Churchmen such as Whiston, Clarke and Hoadly gave theological expression to the full logic of their Newtonian and Lockean thought, but the late 1730s witnessed the blooming of quite a different religious response to the Enlightened Age. Although associated mainly with the names of George Whitefield and John and Charles Wesley, the evangelical revival was international, affecting parts of continental Europe as well as England, Wales, Ireland, Scotland and the American colonies. W.R. Ward traces its origins to the pietism of Silesia, to the Lutheran Pietists Philipp Jakob Spener and Johann Arndt and the school of Halle.1 A direct line of succession can be traced from their influence to Count Zinzendorf and the Moravians, and then to Whitefield and the Wesleys. However, Kenneth HylsonSmith noted that the majority of those recognized as leaders of the evangelical revival in its early phases within the Established Church of England arrived at their opinions quite apart from Whitefield or the Wesleys and their movements, and this seems true also for Wales and parts of Scotland.2 Thomas Haweis said of his mentor, Samuel Walker, that he ‘had received the first Dawn of Truth, not from any Connection with Mr.Wesley’s people, who were then the only methodists in Cornwall, but from passing conversation, on religious matters, with Mr.Connor, which lead [sic] to read the bible with greater attention’.3 Obvious examples here are George Thomson and Samuel Walker of Cornwall.

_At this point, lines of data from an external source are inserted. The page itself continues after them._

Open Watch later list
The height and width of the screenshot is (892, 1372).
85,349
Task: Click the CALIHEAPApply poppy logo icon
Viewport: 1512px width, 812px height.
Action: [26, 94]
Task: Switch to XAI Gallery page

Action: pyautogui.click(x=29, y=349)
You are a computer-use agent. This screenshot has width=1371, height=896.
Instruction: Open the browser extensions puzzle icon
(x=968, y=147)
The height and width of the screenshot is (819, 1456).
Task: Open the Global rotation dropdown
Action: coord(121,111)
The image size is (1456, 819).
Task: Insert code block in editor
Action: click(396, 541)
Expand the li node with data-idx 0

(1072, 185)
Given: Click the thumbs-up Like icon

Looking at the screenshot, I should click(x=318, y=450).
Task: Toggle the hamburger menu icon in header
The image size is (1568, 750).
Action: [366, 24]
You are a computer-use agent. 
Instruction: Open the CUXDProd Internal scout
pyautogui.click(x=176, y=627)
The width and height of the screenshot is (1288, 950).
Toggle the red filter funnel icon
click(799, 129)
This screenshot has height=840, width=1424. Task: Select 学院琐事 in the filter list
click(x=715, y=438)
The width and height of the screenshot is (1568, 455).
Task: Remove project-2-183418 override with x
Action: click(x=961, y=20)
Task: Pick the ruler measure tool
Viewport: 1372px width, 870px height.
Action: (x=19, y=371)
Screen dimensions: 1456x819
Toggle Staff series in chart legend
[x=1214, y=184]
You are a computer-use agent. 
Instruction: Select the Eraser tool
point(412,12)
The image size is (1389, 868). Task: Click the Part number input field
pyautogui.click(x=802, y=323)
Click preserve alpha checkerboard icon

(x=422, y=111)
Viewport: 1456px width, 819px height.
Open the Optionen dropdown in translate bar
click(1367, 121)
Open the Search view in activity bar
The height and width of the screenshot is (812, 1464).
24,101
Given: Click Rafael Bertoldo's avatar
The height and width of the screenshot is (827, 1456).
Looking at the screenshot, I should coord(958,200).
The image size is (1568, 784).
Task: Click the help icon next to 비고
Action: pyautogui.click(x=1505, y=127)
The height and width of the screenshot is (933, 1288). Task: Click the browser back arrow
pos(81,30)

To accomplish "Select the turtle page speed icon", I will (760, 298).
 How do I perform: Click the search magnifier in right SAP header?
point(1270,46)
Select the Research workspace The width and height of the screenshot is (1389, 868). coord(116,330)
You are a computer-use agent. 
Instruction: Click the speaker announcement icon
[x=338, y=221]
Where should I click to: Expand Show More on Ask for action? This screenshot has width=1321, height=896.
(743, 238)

And while Whitefield and the Wesleys took their revivals to America, the evangelical writings of Jonathan Edwards passed from America to influence the English awakening. In the English context other factors were also involved, such as Religious Societies, particularly the Oxford Holy Club; the rediscovery of the writings of some of the seventeenthcentury ‘godly’ divines; and also the influence of the Nonjuror William Law’s A Serious Call to a Devout and Holy Life. These factors converged to act as a fulcrum from which emerged a movement that transcended denominational boundaries.